Zu den neuen Möglichkeiten gehört ein Moratorium, in dem Maßnahmen zur Zwangsvollstreckung ausgesetzt und bestimmte Rechte zur Leistungsverweigerung und Kündigung nicht geltend zu machen sind. Hierdurch können Unternehmen mit ihren Gläubigern einen Restrukturierungsplan ausarbeiten, der die Interessen des notleidenden Unternehmens und seiner Gläubiger befriedigt. Dabei muss es sich nicht um ein Gesamtverfahren handeln; die Restrukturierung ist auch für einen Teilbereich mit drückenden Verbindlichkeiten und nur mit einem Teil der Gläubiger einzuleiten.

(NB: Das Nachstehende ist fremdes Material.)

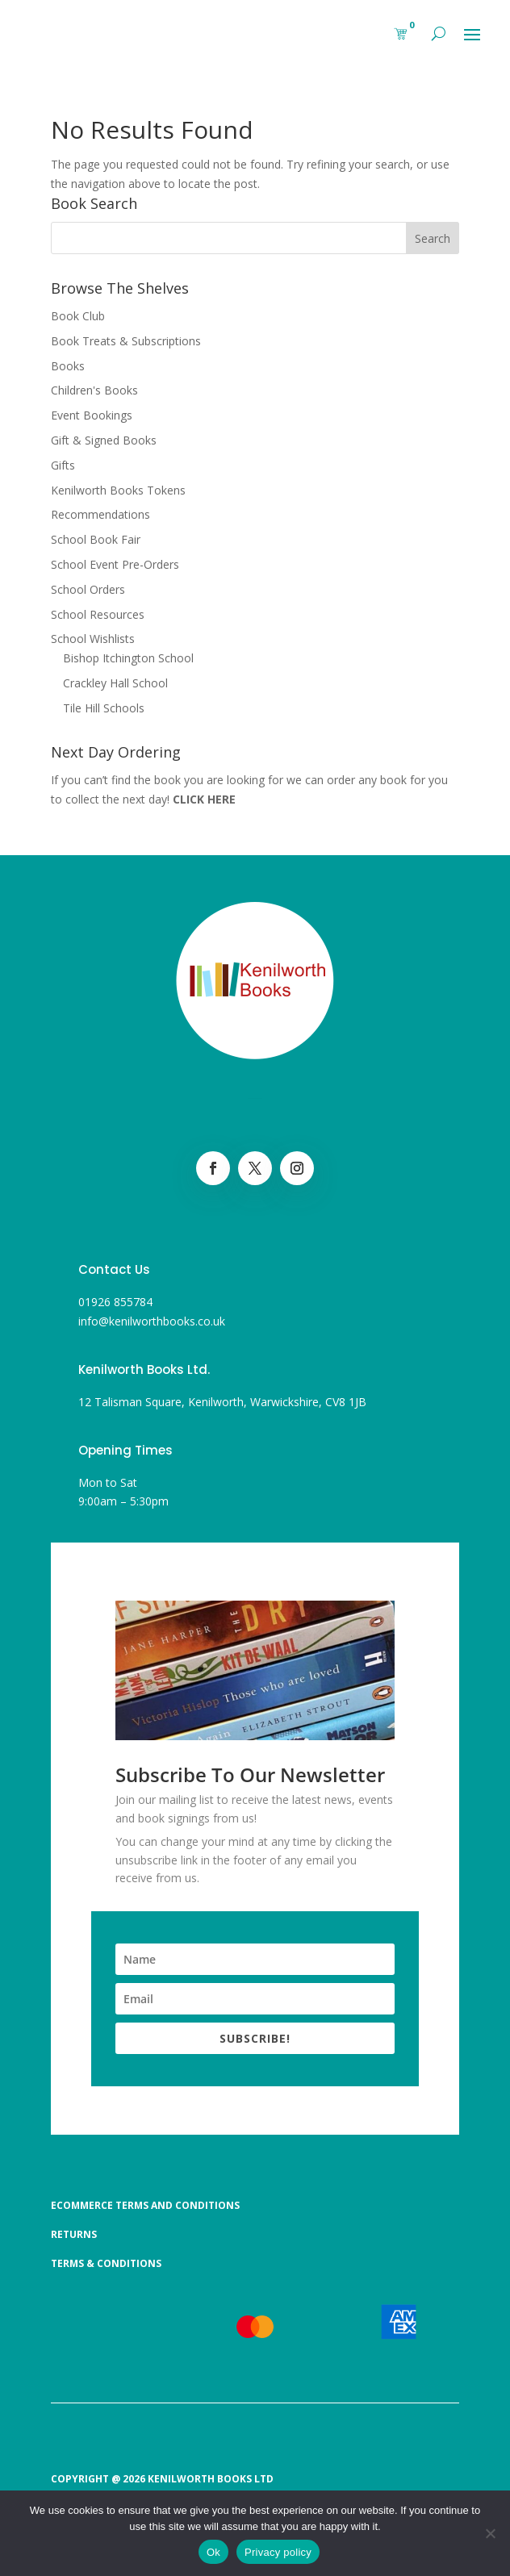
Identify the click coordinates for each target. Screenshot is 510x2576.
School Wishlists (93, 638)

Angesichts  der aktuellen Krise mit äußerst negativen Auswirkungen auf die Wirtschaft, durch die viele Unternehmens unverschuldet ihre Rechnungen nicht mehr begleichen können, könnte der neue Rechtsrahmen einigen Betrieben wieder eine Zukunftsperspektive eröffnen. Außerdem würden zwei wünschenswerte Wirkungen eintreten: Ein Dominoeffekt von Insolvenzen bei vor- oder nachgelagerten Unternehmen in der Wertschöpfungskette könnte verhindert werden. Folglich würde sich auch die Zahl notleidender Kredite verringern, wodurch der Finanzsektor langfristig an Stabilität gewinnt.
Österreich und die Niederlande haben die Chancen erkannt. Unsere Nachbarn arbeiten unter Hochdruck an der nationalen Umsetzung dieser EU-Richtlinie, die bei ihnen schon in der ersten Jahreshälfte 2020 in Kraft treten soll. Wir sehen auch für Deutschland in der schnellen Umsetzung große Vorteile: Unternehmen sind hierzulande nicht zum förmlichen Insolvenzverfahren gezwungen und bewältigen die Krise leichter in einer präventiven Restrukturierung.

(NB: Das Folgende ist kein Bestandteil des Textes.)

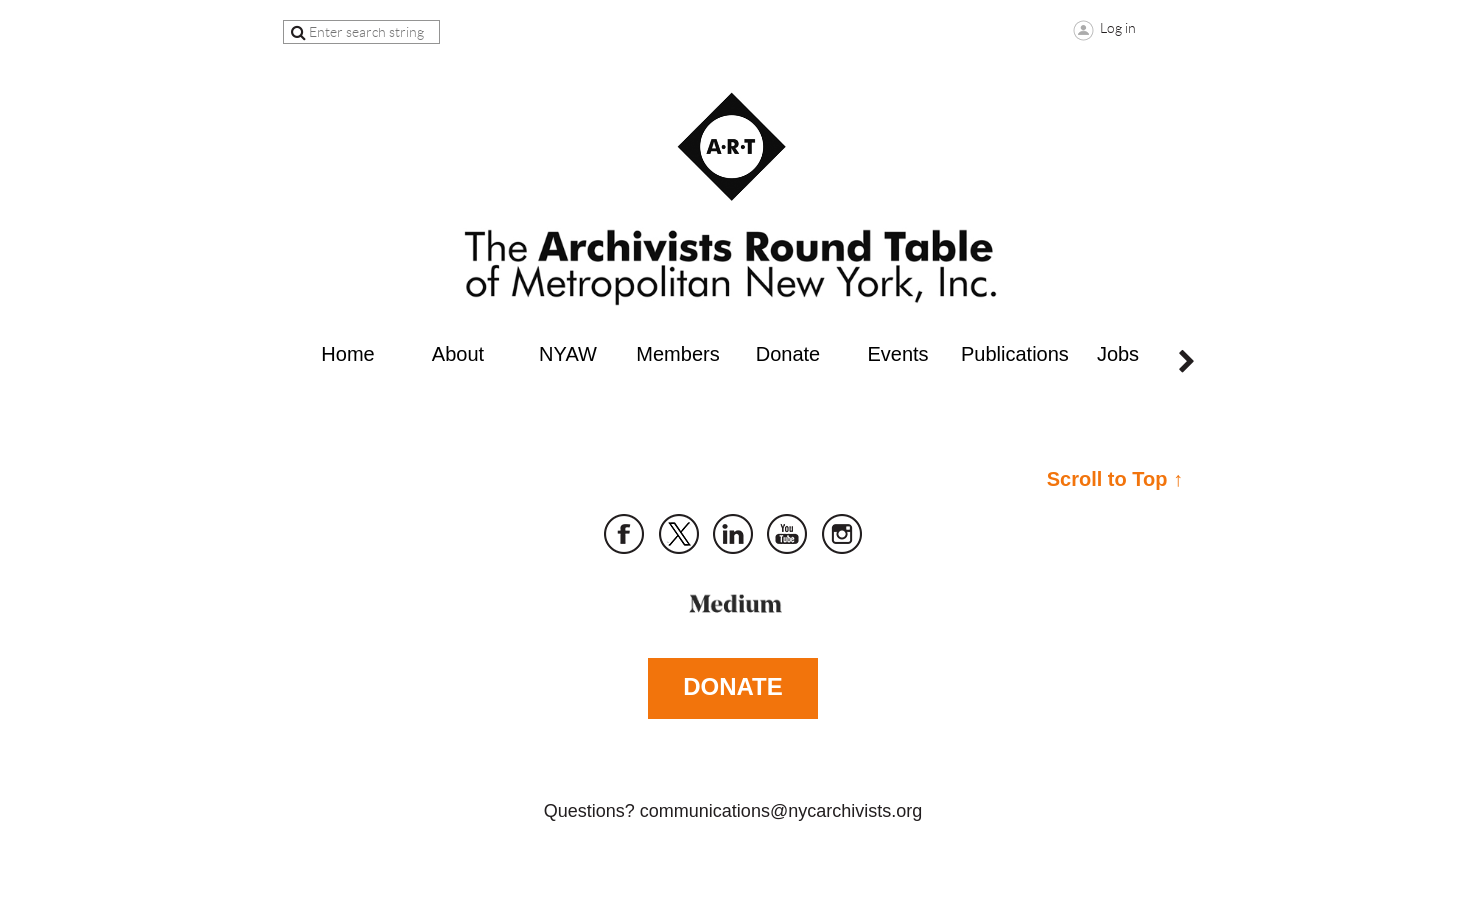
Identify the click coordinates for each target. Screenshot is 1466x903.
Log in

Die EU-Richtlinie muss bis Juli 2021 von allen Mitgliedstaaten umgesetzt werden. So lange zu warten, wäre fahrlässig. Wir sollten alles unternehmen, damit unsere Unternehmen schnellstmöglich die neuen Möglichkeiten nutzen können und Deutschland ein starker Wirtschaftsstandort bleibt.“

Prof. Dr. Haarmeyer ist emeritierter Wirtschaftsprofessor, ehemaliger Insolvenzrichter und heutiger Leitender Direktor des gemeinnützigen Deutschen Instituts für angewandtes Insolvenzrecht (DIAI). Prof. Dr. Angelika Niebler ist seit
1999 Mitglied des Europäischen Parlaments und war Berichterstatterin des Europäischen Parlaments für die EU-Richtlinie zur präventiven Restrukturierung.